Iceland: Spring spawners in the Selvogsbanki area, off the south west coast; summer spawners in the same area, further west at Faxafloi and south east at Horna Fjord.
Faroes: Spring spawners (March and April) to the south and south east of the Faroe Islands.
Hiberno-Caledonian: Spring and summer spawners in the Minch and on the continental shelf west of the Hebrides; also possibly near the Flannan Isle.
Shetlands, Orkneys and the Scottish coast: Spring spawners to the north and west of the Shetlands, to the west and east of the Orkneys, off the coasts of Sutherland and Caithness, Fife Ness and Berwick.
Northern North Sea Plateau: Some spring spawners on the north east edge of the plateau and on the western edge of the Norwegian Rinne.

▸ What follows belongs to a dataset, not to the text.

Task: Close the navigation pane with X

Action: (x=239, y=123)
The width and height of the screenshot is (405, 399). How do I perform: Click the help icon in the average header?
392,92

Norway: Off the south west coast between Egersund and Bergen and between Stadt and Kristiansund (the Norwegian spring herring); off Lofoten and Vesterålen on the northern coast (the Murman spring herring).

North Sea Spawners
Buchan: Northern North Sea summer and autumn spawners with grounds off Copinsay in Orkney, in the Moray Firth and on the Turbot, Aberdeen, Montrose and Berwick Banks.
Dogger: The autumn spawning stock on the Dogger Bank has collapsed. Other grounds for this group lie off Whitby and Scarborough, off the Humber, the Wash and the north east coast of Norfolk.
Downs: Winter spawners, also referred to as Channel or Southern Bight herring, from the Gabbard Light Vessel of the East Anglian coast to Pointe d’Ailly to the west of Dieppe.

Other Main Groups
The Southern Entrance to the Irish Sea: Winter/spring spawners, related to the Hiberno-Caledonians.
The Danish Straits: A complex of mixed populations including winter herrings of the Kattegat, autumn herrings of the north east Kattegat, autumn herrings of the southern Kattegat and the Sound and spring herrings of the Skagerrak, Kattegat and the Belt. They are variously related to Oceanic, Bank and Baltic herrings.
Baltic: Spring spawners normally close to the shores in the eastern Baltic and the Gulfs of Bothnia and Finland; autumn spawners closer to the open sea.
North America: Offshore oceanic spring spawners; spring and autumn spawners in the Gulf of St Lawrence, at Grande-Rivière in Québec and near the western coast of Nova Scotia; spring and late summer spawners in the Bay of Fundy; late summer / autumn herrings to the south of Cape Cod.